CL – As vendas em Portugal estão a correr bastante bem. Temos tido quatro anos consecutivos de crescimento e estamos a entrar no quinto. Isso acontece porque temos relevância não só ao nível do portfólio atual, como na inovação que estamos a trazer para o mercado. Relevância do ponto de vista de utilização no dia-a-dia, como também nas causas com as quais os consumidores se identificam cada vez mais. Com a sua dimensão, Portugal procura ser um acelerador dentro do universo P&G na Europa. O nosso objetivo é crescer o dobro daquilo que é o objetivo da Europa. A nossa percentagem de crescimento é o triplo da de Espanha.

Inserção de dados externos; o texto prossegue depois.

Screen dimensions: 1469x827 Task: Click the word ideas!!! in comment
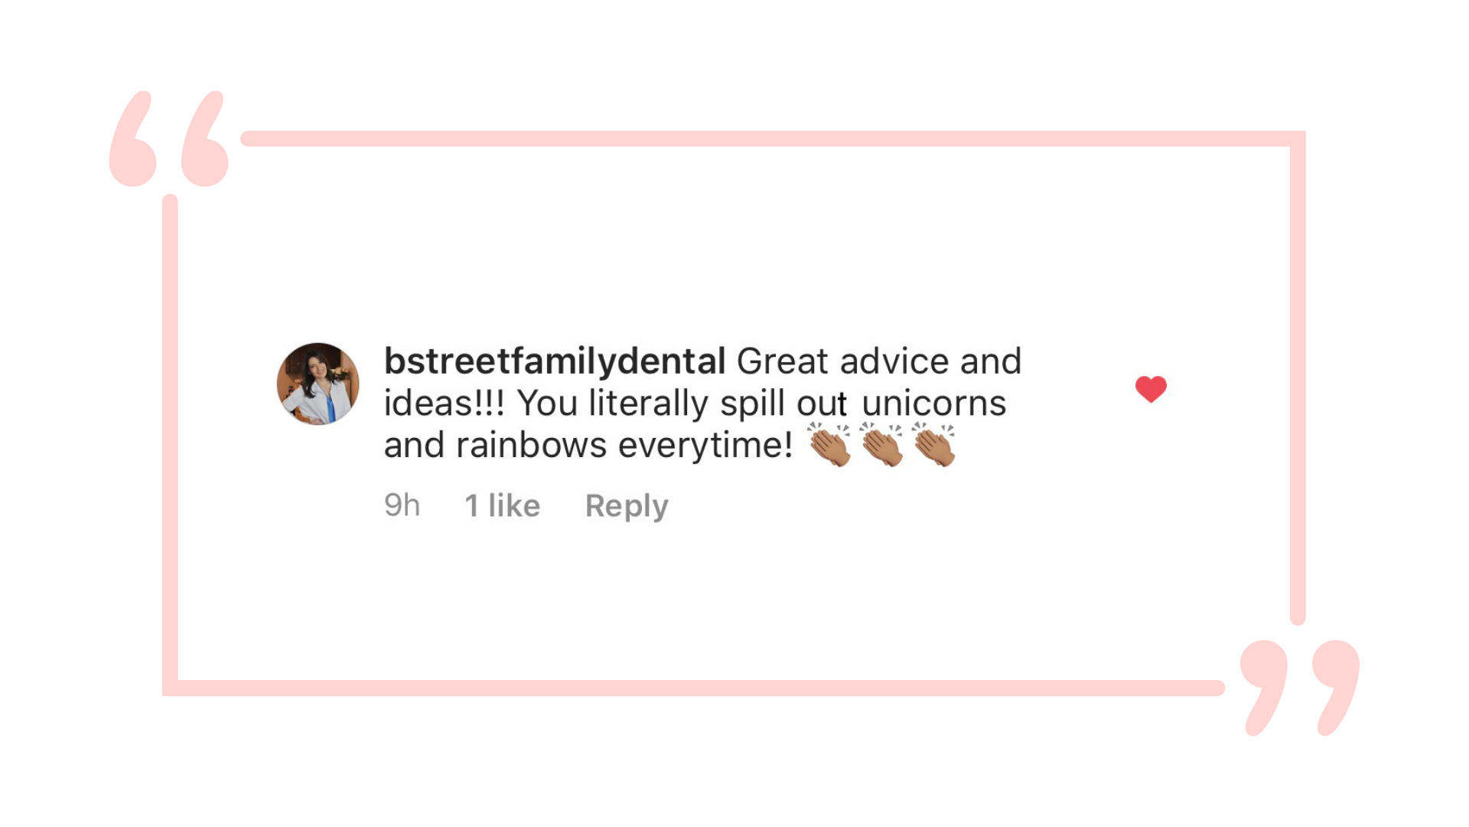[445, 404]
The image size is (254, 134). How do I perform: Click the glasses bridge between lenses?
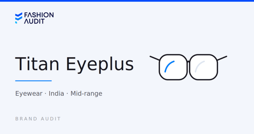click(x=189, y=62)
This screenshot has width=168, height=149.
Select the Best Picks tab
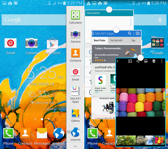99,41
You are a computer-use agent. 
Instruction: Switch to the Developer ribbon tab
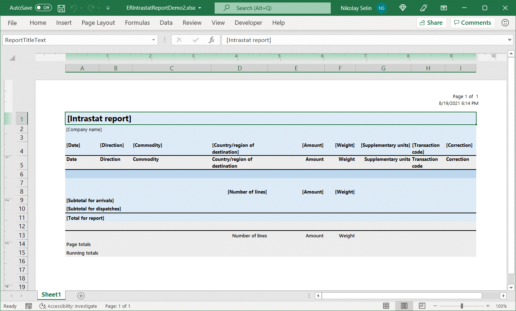[248, 23]
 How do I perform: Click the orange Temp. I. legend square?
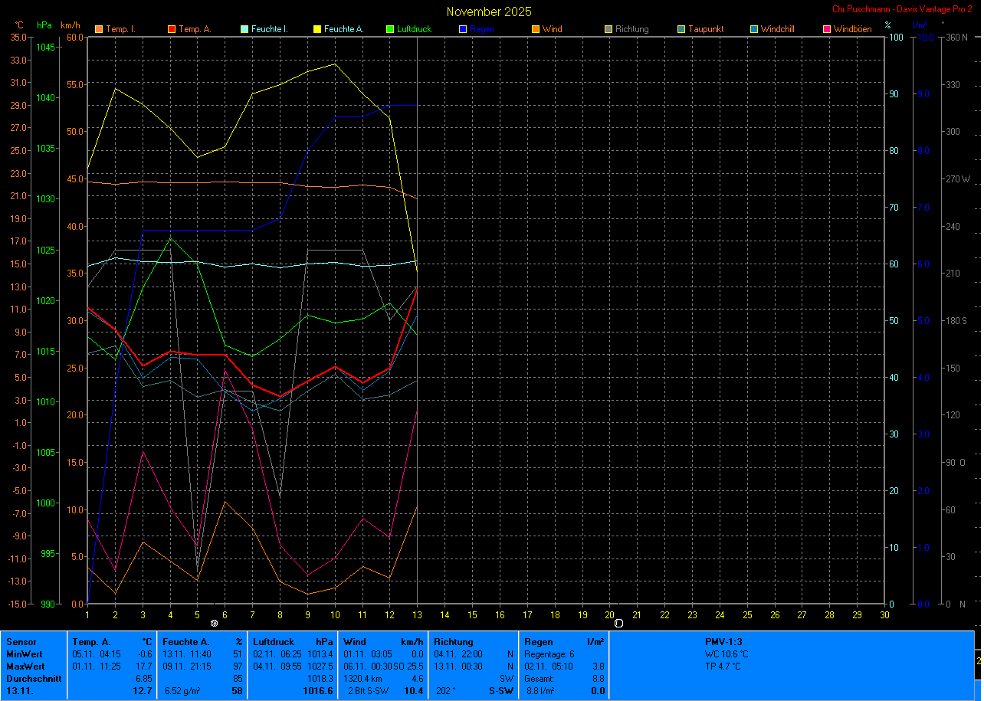[x=98, y=29]
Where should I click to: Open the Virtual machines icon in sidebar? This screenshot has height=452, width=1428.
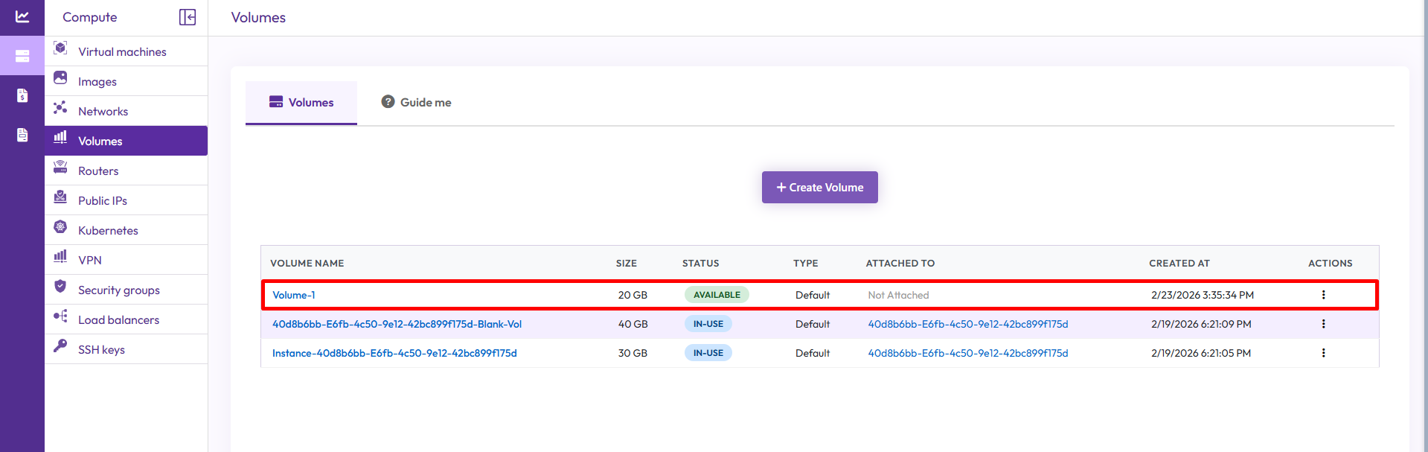coord(61,49)
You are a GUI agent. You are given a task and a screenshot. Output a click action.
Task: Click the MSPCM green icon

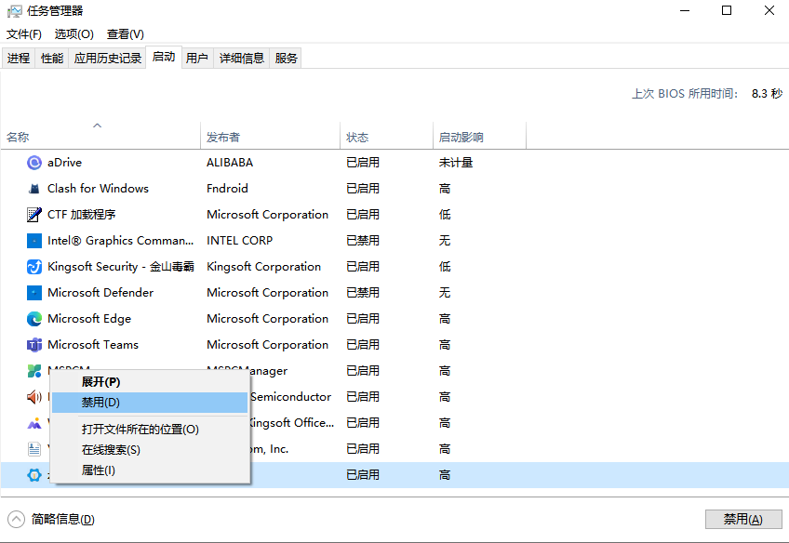[x=33, y=370]
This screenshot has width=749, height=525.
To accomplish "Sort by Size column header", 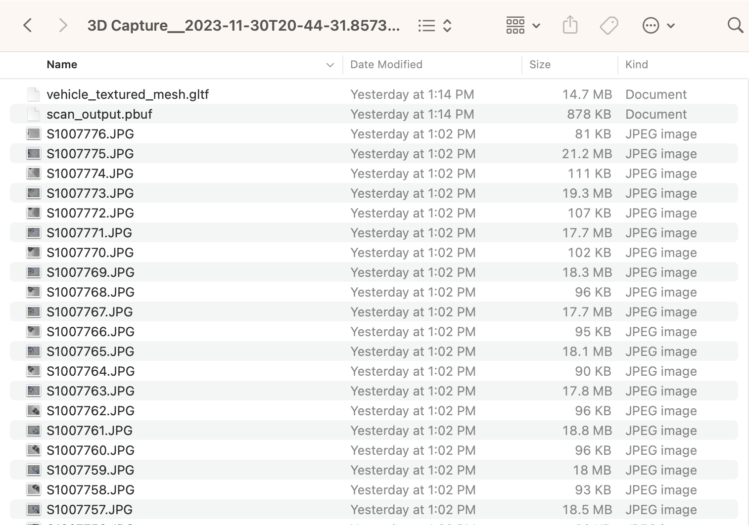I will coord(540,65).
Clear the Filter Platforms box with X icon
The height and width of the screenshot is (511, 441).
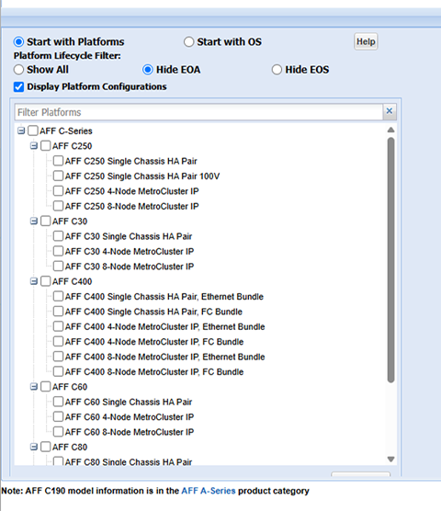(x=390, y=111)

Tivemos que nos reinventar enquanto organização, nos métodos de trabalho, nas formas de lançar produtos e de chegar ao consumidor. A nossa relevância vem pelo aceleramento das vendas, mas também porque estamos a experimentar muitas coisas diferentes e a ser posicionados como um mercado de teste que, depois, pode levar estes ensinamentos para outros países.

 

GC – Somos um mercado onde o fator preço ainda é preponderante? As promoções constantes vieram delapidar as categorias?

CL – As promoções existem há muito tempo. Começaram a ser mais incisivas a partir do 1 de maio de 2012, quando nós todos, enquanto consumidores, passávamos por uma recessão. E começaram a ser transversais, não só do mercado do grande consumo. Compramos livros escolares e óculos com desconto. Temos saldos nas casas.

Com a crise, todos tivemos que nos adaptar a este novo paradigma e as promoções vieram neste sentido. Agora, o consumidor português aprendeu que essa é a forma inteligente de fazer compras.

A partir daqui, a diferenciação terá de vir de outros vetores: experiência de compra, experiência de utilização, causas associadas às marcas.

 

GC – Chegaram a Portugal com a compra da Neoblanc e trouxeram marcas verdadeiramente globais, que se tornaram autênticas “love brands” dos portugueses. Como é que uma empresa tão global, como a P&G, se torna cada vez mais local?

CL – Tornamo-nos mais locais porque a forma como ouvimos e respondemos aos consumidores portugueses tem de ser local. Como em todas as empresas, há transformações muito relevantes. A P&G já foi 100% local, 100% global e agora está numa fase em que equilibra o melhor de ambos os mundos: a escala proporcionada pelo facto de ser uma empresa global e o saber de chegar localmente. Fizemos uma reorganização da nossa estrutura para passarmos a ter muitos mais papéis na forma de gerir o negócio. Passámos a ter um marketing mais local, uma logística e finanças mais locais. Temos mais recursos com perfis e conhecimento locais para estarmos mais próximos dos consumidores portugueses. Além de que passámos, também, a ter mais parceiros locais. 

 

GC – O que seria um bom ano de 2019 para a P&G em Portugal?

CL – Seria entregarmos estes desafios de crescer aos ritmos que nos estão a ser propostos, mas fazê-lo de forma bem relevante para os consumidores e com colaboradores motivados.

 

Este artigo foi publicado na edição n.º 59 da Grande Consumo.